The 11 percent score, although described by leaders of the party as good, was a far cry from the 41 percent of seats the SLD won in 2001.
Vote for change
Pre-election surveys had predicted the SLD would reap at most 8 percent, and at worst not even the five percent required to get into parliament, even though it brought Poland into the EU and has driven the economy on an upward path, while slowly beginning to bring unemployment down.
The ultra Catholic and nationalist League of Polish Families with a possible 36 seats and the Peasants party with 30 seats were the only other parties with the more than 5 percent of the vote needed to enter parliament.

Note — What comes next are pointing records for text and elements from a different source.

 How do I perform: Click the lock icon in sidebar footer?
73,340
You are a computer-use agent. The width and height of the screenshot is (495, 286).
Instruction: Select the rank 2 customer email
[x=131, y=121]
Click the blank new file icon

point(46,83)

"Generally speaking, Poles voted for change," said Slawomir Debski, an analyst at Poland's Institute of International Relations. "We cannot cite the German syndrome, where fear of liberalism was a determining factor. The ruling parties, the SLD and their one-time ally, the PSL, were swept aside, while PiS and PO, two groups which made their debut in parliament during the last mandate, won."
The twins on the rise
With PiS finishing in the lead, the conservative party should choose who will become Poland's next prime minister, with Jaroslaw Kaczynski their likely choice. PO's premier-designate Jan Rokita (photo) said after casting his vote in the southern city of Krakow that the new head of government should be named as soon as the final results are known.
But that proposal did not sit well with presidential candidate Lech Kaczynski, Jaroslaw's twin, who fears his chances of beating PO's Donald Tusk could well be torpedoed if someone who looks just like him is appointed prime minister.
Tusk, whom polls show to have a commanding lead in next month's presidential election, conceded defeat to PiS in the parliamentary vote, and vowed to work with together for the good of Poland.
"Now the time has come for us to see what we can do together for Poland," Tusk said. "It's going to be a difficult task."
Economic voes
PO has proposed an across-the-board 15-percent tax rate, which PiS described last month as a good way to scare off voters.
PiS, meanwhile, campaigned on a socialist manifesto at odds with its traditional conservatism -- calling for state aid and tax breaks for the underprivileged, and government intervention in the economy.
Their different takes on how to tackle Poland's economic woes, notably unemployment, which at 17.8 percent is the highest in the EU, and their pre-election bickering have raised fears that their coalition may be unworkable.